Le Samusocial de Paris observe également une forte hausse de la précarité des personnes âgées : plus de 15% des appelants au 115 ont plus de 60 ans ; et plus de 1 000 personnes de plus de 60 ans sont mises à l’abri à l’hôtel, souvent après une expulsion locative.
Pourquoi y-a-t-il autant de personnes hébergées à l’hôtel ?
Si 50 000 places d’hébergement à l’hôtel est un chiffre vertigineux, il est à replacer dans un contexte d’explosion de l’exclusion liée au logement en France et en particulier en Île-de-France : selon la Fondation Abbé Pierre, 330 000 personnes seraient sans domicile aujourd’hui en France, contre 143 000 en 2012.
L’hébergement à l’hôtel est le dernier maillon d’une longue chaîne de solutions de logement insatisfaisantes qui prend ses racines dans l’explosion du prix de l’immobilier en France – selon Oxfam, il aurait augmenté de 125 % entre 2001 et 2020, alors que dans le même temps, les revenus n’ont progressé que de 29 %.
Dans ce contexte général d’inflation et d’augmentation de la pauvreté en France (plus de 9 millions personnes sous le seuil de pauvreté en 2021 d’après l’INSEE), les places en logement social se font ainsi de plus en plus rares car gardées de nombreuses années par un même ménage.
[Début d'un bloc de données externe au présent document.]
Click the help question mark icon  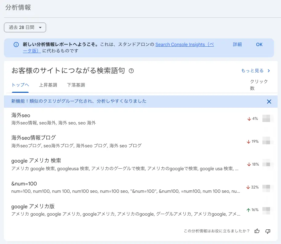[x=131, y=71]
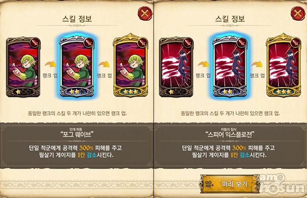
Task: Close the right skill info panel
Action: coord(298,13)
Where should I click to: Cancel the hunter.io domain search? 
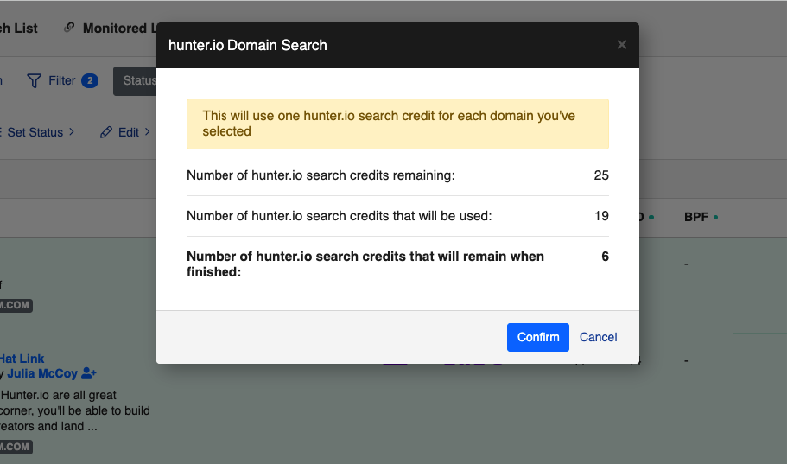tap(598, 337)
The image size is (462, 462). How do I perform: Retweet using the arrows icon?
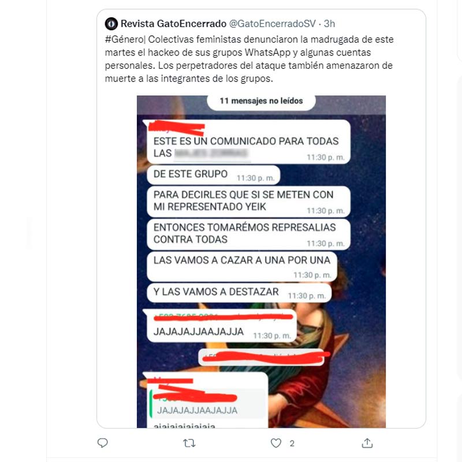click(x=189, y=443)
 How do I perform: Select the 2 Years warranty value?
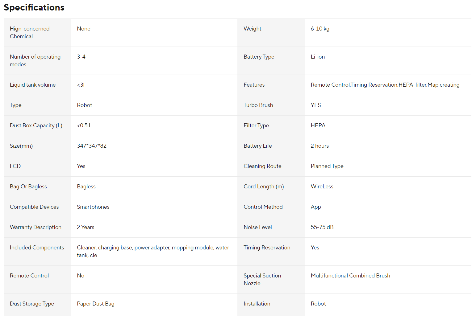[86, 227]
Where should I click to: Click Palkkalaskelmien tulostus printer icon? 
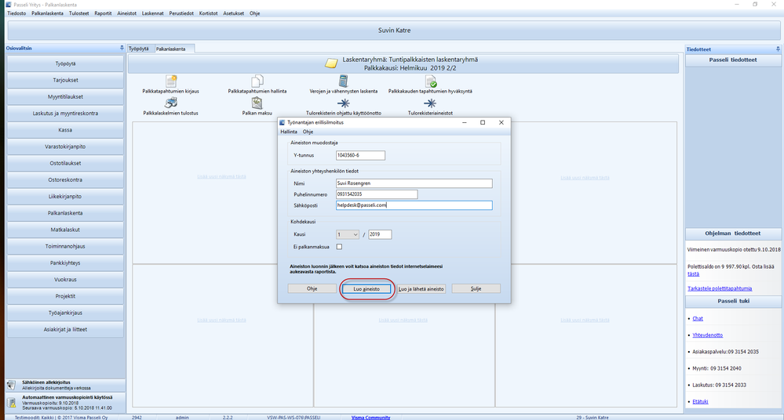(x=170, y=103)
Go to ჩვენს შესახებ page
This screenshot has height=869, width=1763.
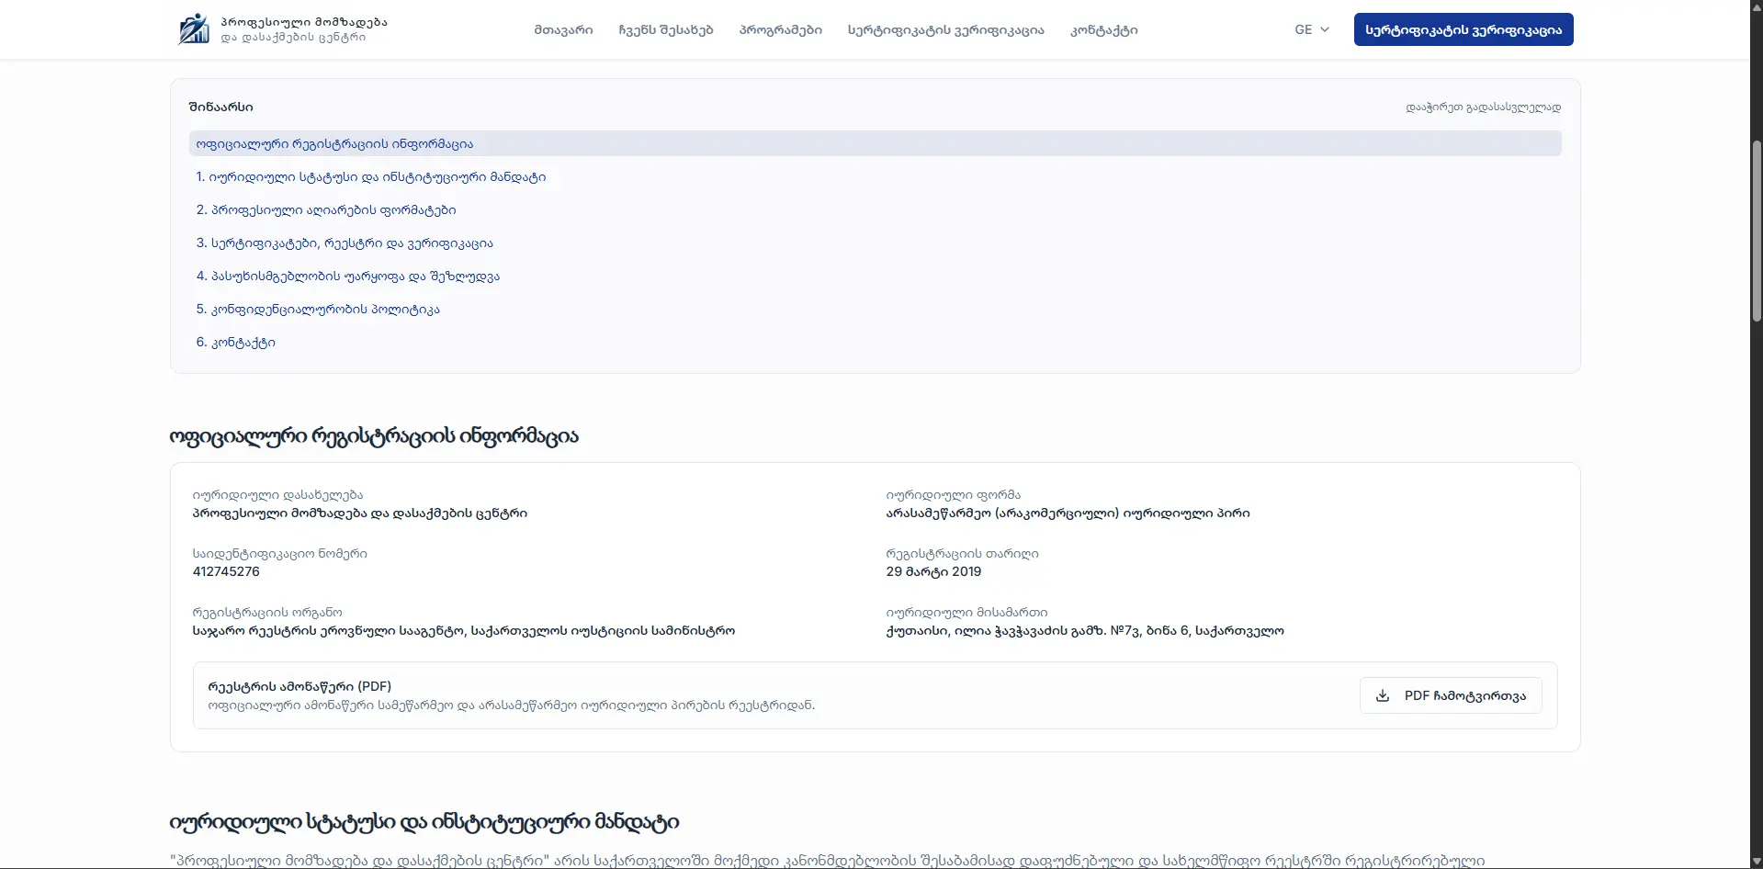666,29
En parallèle, la production de logements sociaux a drastiquement ralenti : 126 000 étaient financés en 2016, contre 96 000 en 2022.
On parle alors de saturation de l’accès au logement social : un nombre croissant de personnes qui ont besoin d’un logement social car abordable, et un nombre décroissant de logements sociaux disponibles. Concrètement, ce sont 2,4 millions de ménages qui sont en attente d’un logement social en 2022.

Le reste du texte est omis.